# LAB 12

## Objectives

• Simulate Motion
• Experience Random Walk

In this lab you will develop a program to simulate the random movement of robots. You will also re-run the simulation after introducing a symmerty-breaking field.

Write a main program as follows:

```	program Lab12
implicit None
integer*4 duration /100/, maxExp /10000/
real*8 distance(10000), angle(10000)
call simulate(duration, maxExp, distance, angle)
call showDistribution(maxExp, distance, angle)
end
```
The robot starts at the origin and then moves one unit toward the right, left, up, or down, in one second. The choice of direction is uniformaly-distributed. We will allow the robot to move about for 100 seconds and record the polar coordinates of its final position in the two arrays distance (away from origin) and angle (of the final radial with the x-axis).

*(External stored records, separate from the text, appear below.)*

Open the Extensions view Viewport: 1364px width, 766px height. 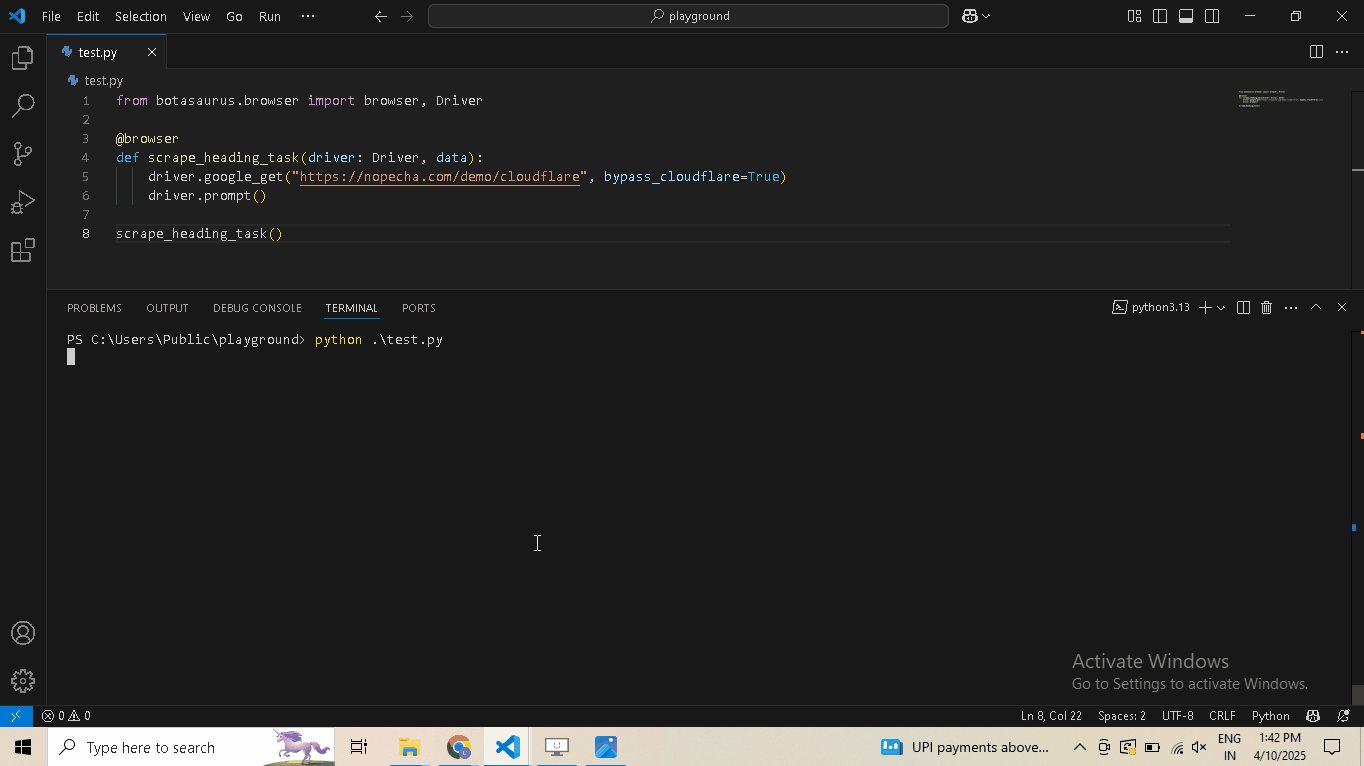22,251
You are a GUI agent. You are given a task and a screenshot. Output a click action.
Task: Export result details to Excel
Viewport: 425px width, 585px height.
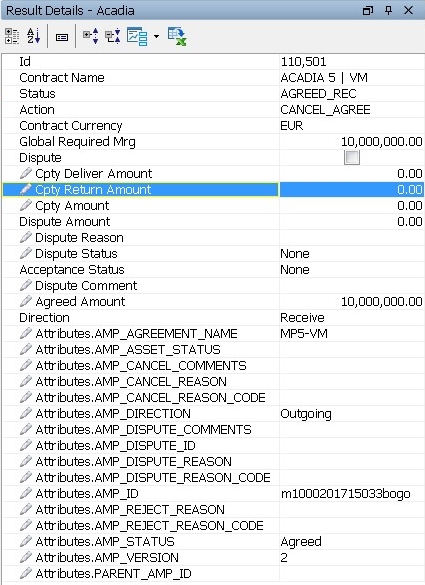(177, 36)
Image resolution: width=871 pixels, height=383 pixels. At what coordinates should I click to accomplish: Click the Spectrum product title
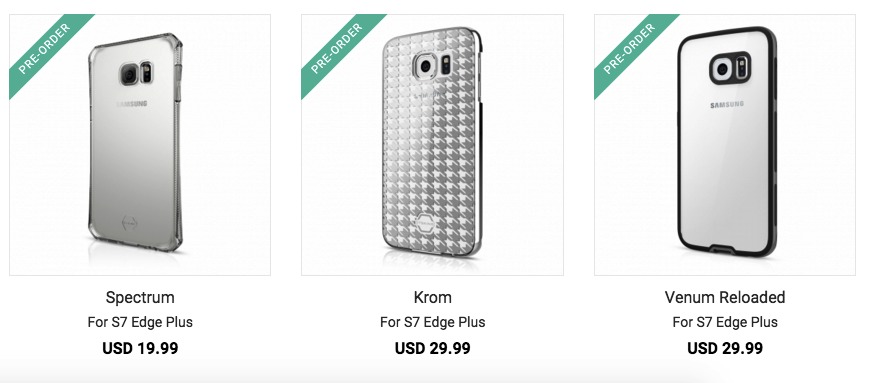[140, 297]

We will take the angle in radians between -pi/2 and +pi/2. The above experiment will be repeated maxExp times (100,000 in the above main).

Main invokes simulate which populates the arrays. Note that it should work for any duration (not just 100) and any maxExp (not just 100,000). It does the simulation by invoking the sub

```	subroutine step(x,y)
implicit None
integer*4 x, y
```
which takes the starting point coordinates (x,y) and return the new ones, also in x,y. The show sub simply tabulates the two arrays on a disk file so that each record would have three numbers: the experiment number, the distance, and the angle

Run the program and (using Excel) generate a chart with the experiment# on the x-axis and the distance as well as the angle as two series on the y-axis.

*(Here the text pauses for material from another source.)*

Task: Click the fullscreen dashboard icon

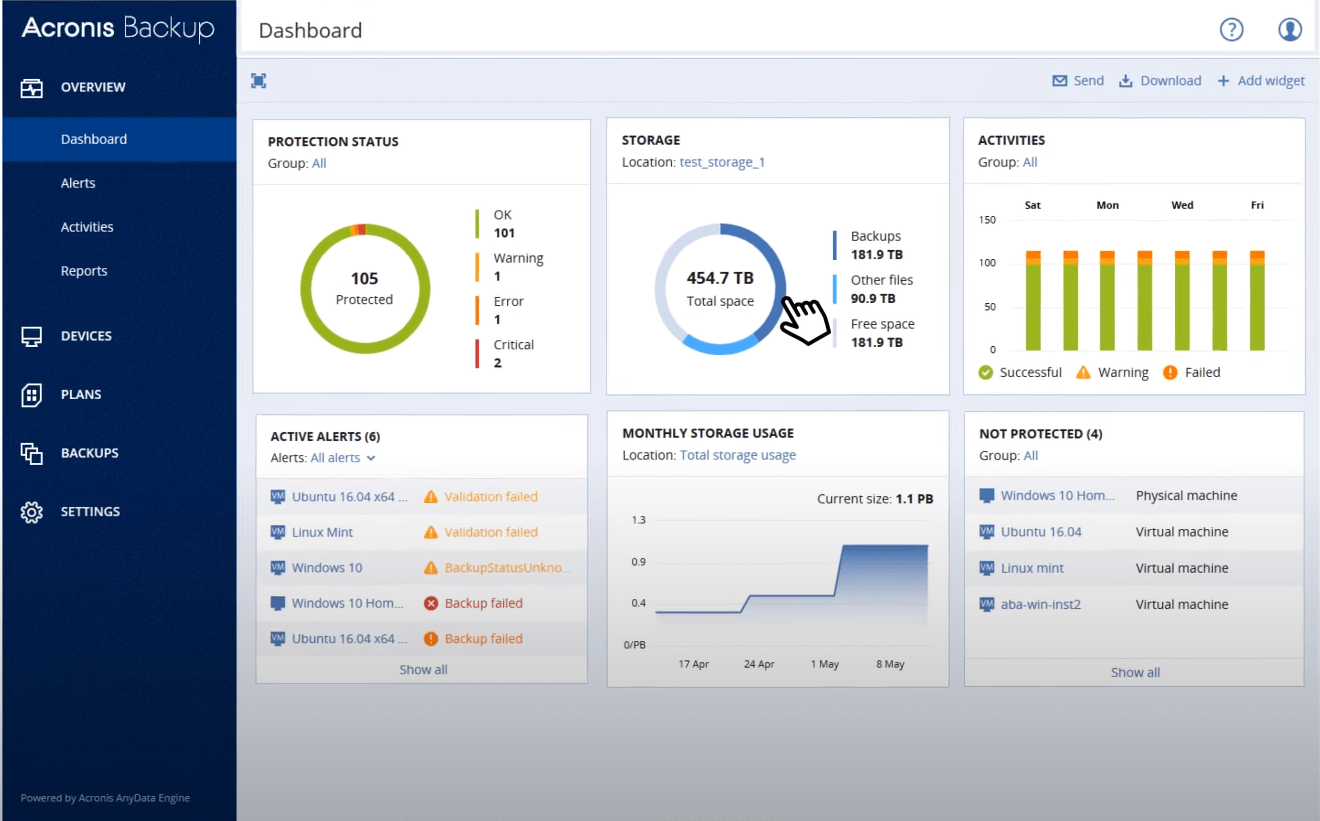Action: 258,80
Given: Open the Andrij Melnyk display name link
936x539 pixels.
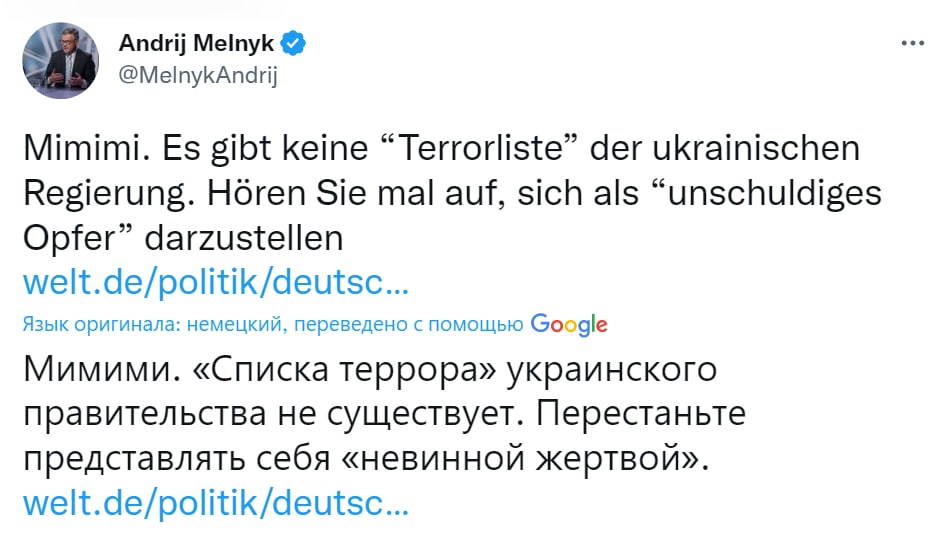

Modify the step subroutine so that the robot chooses to go EAST 40% of the times and chooses the other 3 directions with probability 20% each. Run the modified program and generate a chart using the new data. Prepare for checking:

1. Original Program Listing
2. Modified step subroutine
3. The two charts (before and after the EAST bias)
4. A brief explanation of the charts (just examine the charts and state any observation you see and its justification).